>>>>>

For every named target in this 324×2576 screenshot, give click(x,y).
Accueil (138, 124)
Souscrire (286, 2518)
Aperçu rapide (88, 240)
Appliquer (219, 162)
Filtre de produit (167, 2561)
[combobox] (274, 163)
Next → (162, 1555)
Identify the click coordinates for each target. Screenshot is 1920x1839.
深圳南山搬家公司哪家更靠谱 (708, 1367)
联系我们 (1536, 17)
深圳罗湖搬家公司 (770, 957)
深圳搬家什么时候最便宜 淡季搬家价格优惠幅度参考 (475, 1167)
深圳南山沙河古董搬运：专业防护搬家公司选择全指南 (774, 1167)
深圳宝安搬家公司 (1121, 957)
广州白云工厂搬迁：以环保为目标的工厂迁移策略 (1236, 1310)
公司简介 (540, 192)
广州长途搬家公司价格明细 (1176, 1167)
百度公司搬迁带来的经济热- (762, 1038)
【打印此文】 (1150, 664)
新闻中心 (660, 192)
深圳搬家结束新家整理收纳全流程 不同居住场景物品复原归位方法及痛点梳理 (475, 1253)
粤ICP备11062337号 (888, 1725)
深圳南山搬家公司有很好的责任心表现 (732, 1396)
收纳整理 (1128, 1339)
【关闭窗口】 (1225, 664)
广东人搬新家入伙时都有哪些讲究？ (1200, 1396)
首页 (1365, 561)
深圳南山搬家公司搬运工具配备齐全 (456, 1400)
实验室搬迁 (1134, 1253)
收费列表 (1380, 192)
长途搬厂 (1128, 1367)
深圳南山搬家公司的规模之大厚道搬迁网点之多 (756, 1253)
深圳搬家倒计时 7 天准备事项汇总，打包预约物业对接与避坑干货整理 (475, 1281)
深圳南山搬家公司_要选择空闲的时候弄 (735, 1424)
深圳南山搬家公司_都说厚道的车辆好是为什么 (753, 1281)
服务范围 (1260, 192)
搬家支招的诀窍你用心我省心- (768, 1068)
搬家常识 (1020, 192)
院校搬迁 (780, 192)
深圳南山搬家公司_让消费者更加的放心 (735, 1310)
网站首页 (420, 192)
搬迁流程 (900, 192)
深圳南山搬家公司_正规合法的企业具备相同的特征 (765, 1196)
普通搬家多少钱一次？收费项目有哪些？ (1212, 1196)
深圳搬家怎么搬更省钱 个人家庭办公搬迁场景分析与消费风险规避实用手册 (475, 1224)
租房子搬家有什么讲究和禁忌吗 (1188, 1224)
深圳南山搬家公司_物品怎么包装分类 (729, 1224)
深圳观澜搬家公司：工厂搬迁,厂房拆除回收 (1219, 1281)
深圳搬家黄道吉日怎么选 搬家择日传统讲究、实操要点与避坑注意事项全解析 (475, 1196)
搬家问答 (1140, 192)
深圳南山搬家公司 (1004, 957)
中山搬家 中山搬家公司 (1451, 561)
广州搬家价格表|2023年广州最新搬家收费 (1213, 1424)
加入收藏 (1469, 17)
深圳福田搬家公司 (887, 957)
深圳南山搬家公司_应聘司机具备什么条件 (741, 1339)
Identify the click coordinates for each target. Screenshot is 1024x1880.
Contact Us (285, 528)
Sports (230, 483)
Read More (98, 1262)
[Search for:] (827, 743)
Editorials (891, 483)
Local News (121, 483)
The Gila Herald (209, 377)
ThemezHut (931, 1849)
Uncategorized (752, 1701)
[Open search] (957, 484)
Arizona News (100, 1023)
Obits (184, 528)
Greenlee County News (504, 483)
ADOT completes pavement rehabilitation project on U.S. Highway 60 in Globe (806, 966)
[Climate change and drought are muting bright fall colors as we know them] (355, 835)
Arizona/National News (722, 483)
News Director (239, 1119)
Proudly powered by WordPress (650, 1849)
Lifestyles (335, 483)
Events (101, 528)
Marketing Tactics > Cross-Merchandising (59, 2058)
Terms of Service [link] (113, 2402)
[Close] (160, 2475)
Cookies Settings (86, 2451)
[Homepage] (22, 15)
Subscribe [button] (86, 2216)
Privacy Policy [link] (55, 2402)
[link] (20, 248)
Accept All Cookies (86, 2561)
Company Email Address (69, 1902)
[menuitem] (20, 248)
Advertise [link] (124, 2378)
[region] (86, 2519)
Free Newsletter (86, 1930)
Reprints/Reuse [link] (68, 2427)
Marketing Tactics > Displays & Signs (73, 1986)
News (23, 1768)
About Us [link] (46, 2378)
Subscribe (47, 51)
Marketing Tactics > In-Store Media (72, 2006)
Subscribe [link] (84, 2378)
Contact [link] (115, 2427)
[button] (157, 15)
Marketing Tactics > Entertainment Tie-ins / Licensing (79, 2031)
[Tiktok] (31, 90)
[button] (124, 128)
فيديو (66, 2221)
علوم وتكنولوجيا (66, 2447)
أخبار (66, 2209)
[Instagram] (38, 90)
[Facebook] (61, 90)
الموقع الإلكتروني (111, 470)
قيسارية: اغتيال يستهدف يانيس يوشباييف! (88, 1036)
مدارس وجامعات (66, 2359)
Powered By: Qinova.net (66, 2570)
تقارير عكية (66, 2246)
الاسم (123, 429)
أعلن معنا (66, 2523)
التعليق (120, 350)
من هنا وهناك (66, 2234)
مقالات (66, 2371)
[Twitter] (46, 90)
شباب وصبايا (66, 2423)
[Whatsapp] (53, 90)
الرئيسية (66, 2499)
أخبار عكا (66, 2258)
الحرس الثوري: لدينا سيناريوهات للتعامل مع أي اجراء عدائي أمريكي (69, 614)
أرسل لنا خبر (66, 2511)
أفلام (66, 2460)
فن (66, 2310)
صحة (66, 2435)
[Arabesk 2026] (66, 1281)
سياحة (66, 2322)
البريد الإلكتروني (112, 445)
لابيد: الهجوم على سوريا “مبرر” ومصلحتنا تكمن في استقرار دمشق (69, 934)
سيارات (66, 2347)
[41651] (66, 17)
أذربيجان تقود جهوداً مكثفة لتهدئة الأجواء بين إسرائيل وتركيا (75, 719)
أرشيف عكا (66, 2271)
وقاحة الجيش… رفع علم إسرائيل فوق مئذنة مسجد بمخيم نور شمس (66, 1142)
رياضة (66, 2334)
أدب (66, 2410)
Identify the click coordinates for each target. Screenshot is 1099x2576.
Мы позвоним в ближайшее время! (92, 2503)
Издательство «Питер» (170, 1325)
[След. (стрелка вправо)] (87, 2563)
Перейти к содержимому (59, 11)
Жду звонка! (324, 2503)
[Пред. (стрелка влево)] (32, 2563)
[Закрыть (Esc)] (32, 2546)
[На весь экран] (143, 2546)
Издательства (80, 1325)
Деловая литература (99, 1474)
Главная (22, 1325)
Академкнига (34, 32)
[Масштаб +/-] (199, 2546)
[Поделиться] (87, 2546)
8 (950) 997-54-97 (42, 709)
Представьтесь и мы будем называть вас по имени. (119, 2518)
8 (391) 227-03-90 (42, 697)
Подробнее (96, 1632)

<<<<<

## WHAT THIS TASK INVOLVES
Begin with the line that has "رياضة (66, 2334)" in the listing above and end after the line that has "[Масштаб +/-] (199, 2546)"; output those lines exactly.

## SOLUTION
رياضة (66, 2334)
أدب (66, 2410)
Identify the click coordinates for each target. Screenshot is 1099x2576.
Мы позвоним в ближайшее время! (92, 2503)
Издательство «Питер» (170, 1325)
[След. (стрелка вправо)] (87, 2563)
Перейти к содержимому (59, 11)
Жду звонка! (324, 2503)
[Пред. (стрелка влево)] (32, 2563)
[Закрыть (Esc)] (32, 2546)
[На весь экран] (143, 2546)
Издательства (80, 1325)
Деловая литература (99, 1474)
Главная (22, 1325)
Академкнига (34, 32)
[Масштаб +/-] (199, 2546)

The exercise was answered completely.